YOUR OBJECTIVE: From the data that follows, copy every line with the string "arrow".

*** Block opens ***

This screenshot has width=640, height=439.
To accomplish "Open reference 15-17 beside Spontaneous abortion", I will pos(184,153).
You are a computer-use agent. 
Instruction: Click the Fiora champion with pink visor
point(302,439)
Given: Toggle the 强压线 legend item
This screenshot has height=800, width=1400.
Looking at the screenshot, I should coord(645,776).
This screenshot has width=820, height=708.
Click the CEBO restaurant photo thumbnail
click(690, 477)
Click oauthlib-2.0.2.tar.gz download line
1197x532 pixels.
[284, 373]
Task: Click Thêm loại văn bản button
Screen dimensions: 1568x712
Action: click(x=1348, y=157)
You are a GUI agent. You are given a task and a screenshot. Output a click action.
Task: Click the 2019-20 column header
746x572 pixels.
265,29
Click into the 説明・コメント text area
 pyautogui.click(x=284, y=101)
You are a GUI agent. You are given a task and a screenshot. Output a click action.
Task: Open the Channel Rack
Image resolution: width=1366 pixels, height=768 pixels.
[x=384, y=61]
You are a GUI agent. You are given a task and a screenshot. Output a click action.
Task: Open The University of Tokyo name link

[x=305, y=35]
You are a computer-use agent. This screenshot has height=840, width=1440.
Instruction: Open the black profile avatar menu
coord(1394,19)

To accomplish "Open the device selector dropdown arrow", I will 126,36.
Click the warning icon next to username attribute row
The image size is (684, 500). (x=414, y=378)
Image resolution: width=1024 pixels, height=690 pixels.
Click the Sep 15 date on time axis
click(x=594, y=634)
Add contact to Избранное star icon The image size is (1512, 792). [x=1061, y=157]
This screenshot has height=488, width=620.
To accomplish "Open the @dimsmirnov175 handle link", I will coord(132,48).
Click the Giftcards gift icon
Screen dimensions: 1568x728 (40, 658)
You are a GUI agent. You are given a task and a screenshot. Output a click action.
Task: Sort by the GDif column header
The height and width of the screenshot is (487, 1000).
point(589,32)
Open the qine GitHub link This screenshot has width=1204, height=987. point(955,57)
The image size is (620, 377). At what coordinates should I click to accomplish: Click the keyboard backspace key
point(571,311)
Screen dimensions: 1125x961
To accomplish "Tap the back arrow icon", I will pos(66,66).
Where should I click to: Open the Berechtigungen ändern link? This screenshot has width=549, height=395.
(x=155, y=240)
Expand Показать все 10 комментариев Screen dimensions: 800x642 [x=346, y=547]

*** Block closes ***

ANSWER TO THIS TASK:
To accomplish "Open the device selector dropdown arrow", I will 126,36.
To accomplish "Tap the back arrow icon", I will pos(66,66).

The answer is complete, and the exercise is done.